• **ASSIGNMENT**:
Pictures are not repeated. Every line from the beginning of the entries through the one with "The width and" is restated exactly.

------ RECORDS FOR THE EXERCISE

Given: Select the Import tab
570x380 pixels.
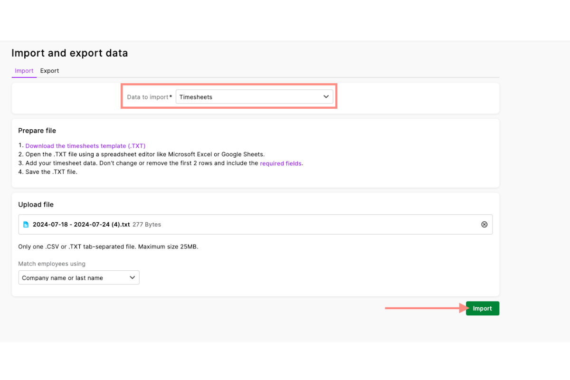Looking at the screenshot, I should pyautogui.click(x=24, y=70).
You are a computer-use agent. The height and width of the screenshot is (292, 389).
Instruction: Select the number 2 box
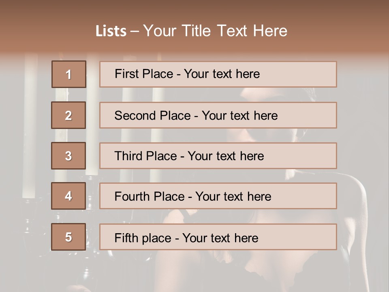[x=68, y=115]
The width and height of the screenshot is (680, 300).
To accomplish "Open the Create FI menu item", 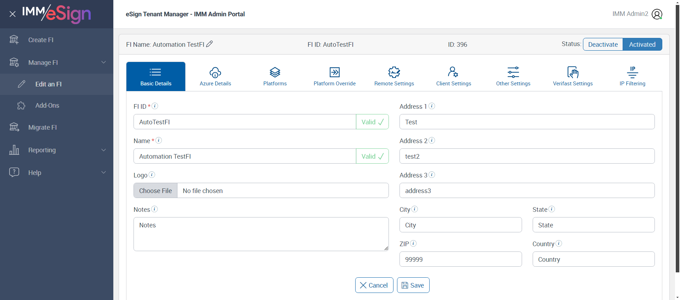I will pos(41,40).
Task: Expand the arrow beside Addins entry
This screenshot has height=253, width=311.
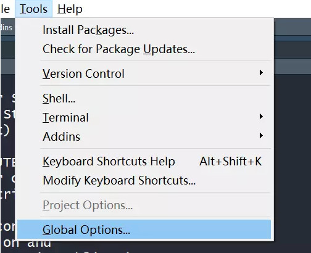Action: tap(261, 136)
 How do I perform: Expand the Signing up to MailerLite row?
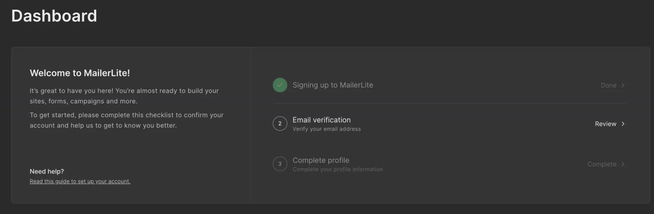[447, 85]
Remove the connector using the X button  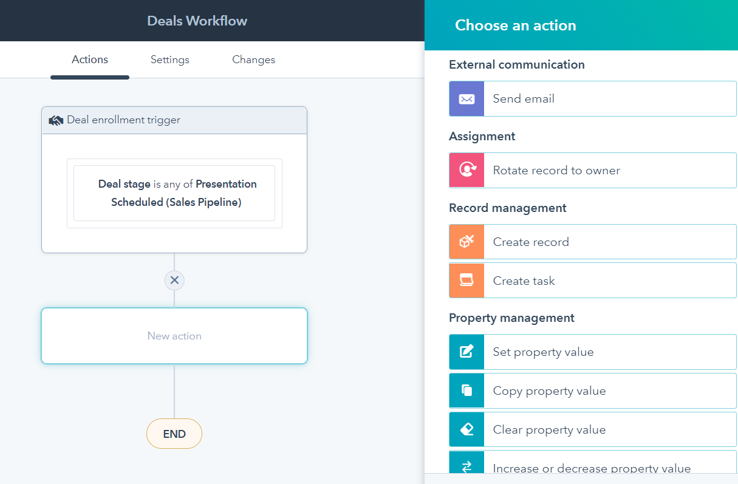click(174, 280)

------------

• **THE ANSWER**:
Given: Select the Import tab
570x380 pixels.
Looking at the screenshot, I should pyautogui.click(x=24, y=70).
You are a computer-use agent. The height and width of the screenshot is (292, 389).
Instruction: Select the number 2 box
[x=68, y=115]
The width and height of the screenshot is (680, 300).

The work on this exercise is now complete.